AI can be used to analyse different scenarios and identify risks, helping to build the most complete business strategy possible.
– You can ask the AI to create an optimistic scenario, a pessimistic scenario or a scenario where a certain trend occurs, allowing you to analyse different business opportunities. You can also ask the AI to analyse your competitor and, based on their strategy, make suggestions on what you should do,” Ojanperä continues.
You can also learn more about potential customers, for example by analysing their websites and asking AI to identify what your business could offer them.
Humans are needed to ensure the accuracy of information
In AI, as in all other business activities, security and privacy must be taken into account: free versions should not be fed with confidential data, as this can be used to teach AI and could fall into the wrong hands. Ojanperä suggests that paid versions of ChatGPT and Microsoft Copilot, for example, can be used securely.
AI answers should not be trusted uncritically. AI can be “hallucinatory”, i.e. it can produce answers that sound reasonable but are in fact incorrect or contain factual errors.
– These types of phenomena can be reduced by linking AI to the database. Then it can look up the desired information in the database and answer the questions smartly and correctly,” says Ojanperä.
He stresses that the best way to ensure the accuracy of the information generated by AI is to draw up a company’s own ethical principles for the use of AI.
– It looks at how AI is used in our business and how we ensure that it works in an ethically sustainable way. The principles could be about how to ensure that the data used by AI is of good quality.
Artificial intelligence will continue to evolve, but to what end?
– Artificial intelligence will become more widespread. It will become more commonplace and will be part of our everyday lives. That’s why everyone should understand it on some level,” says Ojanperä.
AI is and will continue to have a significant impact on many people’s lives – Ojanperä foresees that, for example, certain jobs will disappear as AI develops.
– In many cases, the data retrieval and summarisation tasks performed by junior staff will be handled by AI. On the other hand, AI will allow a human with even lower skills to do more complex tasks,” he says.
We are already seeing the development of artificial intelligence. For example, ChatGPT has evolved significantly over its lifetime. Its language models have evolved, and the new o1 model is even better at reasoning and solving more complex problems. Image and video creation and voice cloning with AI have taken leaps forward. But the future is still open.

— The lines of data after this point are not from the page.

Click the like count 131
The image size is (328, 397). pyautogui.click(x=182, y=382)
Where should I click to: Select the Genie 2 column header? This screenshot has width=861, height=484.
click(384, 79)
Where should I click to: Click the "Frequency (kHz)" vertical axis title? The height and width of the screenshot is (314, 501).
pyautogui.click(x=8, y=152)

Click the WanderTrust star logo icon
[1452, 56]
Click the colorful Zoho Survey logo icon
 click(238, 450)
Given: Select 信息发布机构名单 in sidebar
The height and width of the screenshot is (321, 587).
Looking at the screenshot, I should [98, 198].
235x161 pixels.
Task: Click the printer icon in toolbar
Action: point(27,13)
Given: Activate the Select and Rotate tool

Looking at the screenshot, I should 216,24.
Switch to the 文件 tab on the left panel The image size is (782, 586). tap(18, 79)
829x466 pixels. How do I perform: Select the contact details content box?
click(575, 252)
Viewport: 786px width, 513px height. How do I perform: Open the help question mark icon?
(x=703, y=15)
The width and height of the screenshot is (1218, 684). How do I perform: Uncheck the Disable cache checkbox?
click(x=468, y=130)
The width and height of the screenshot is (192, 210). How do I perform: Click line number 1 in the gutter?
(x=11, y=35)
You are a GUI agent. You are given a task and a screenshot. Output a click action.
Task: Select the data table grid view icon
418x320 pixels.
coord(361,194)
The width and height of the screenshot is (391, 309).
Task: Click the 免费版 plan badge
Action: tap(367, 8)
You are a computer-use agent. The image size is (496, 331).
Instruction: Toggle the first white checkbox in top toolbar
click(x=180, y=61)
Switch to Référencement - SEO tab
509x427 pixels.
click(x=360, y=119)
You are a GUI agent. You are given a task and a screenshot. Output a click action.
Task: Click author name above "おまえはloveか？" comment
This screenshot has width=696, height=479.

– The debate is now about whether there will come a saturation point at some point where the development of intelligence will come to a halt. That is difficult to predict. Another big debate is what data can be used to teach AI, where the data comes from, whether it can be used freely and whether the data owner should be paid for it,” says Ojanperä.
Tero Ojanperä

A professor of working life at Aalto University and board member of several companies, he has made a distinguished career in artificial intelligence. The techie from Ostrobothnia went on to lead the Nokia Research Centre at the University of Oulu and to become Nokia’s Director of Strategy and Technology. Since then, he has also worked as a start-up investor. In 2017, Ojanperä founded Silo AI, a company focused on artificial intelligence solutions, which grew to a 300-person company. The company was sold in the summer of 2024 to the US-based AMD. Ojanperä’s academic career has run parallel to his career in the corporate world, and he holds a PhD in technology.
Ojanperä is originally from Vihanni and now lives in Espoo with his wife and dog. His adult children have already moved away from home. AI topics are also visible in his free time – Ojanperä produces social media content about AI with the hashtag #AiTero, as he wants to spread knowledge about AI and popularise it. Triathlon, weightlifting and various types of wooden boats are also close to his heart.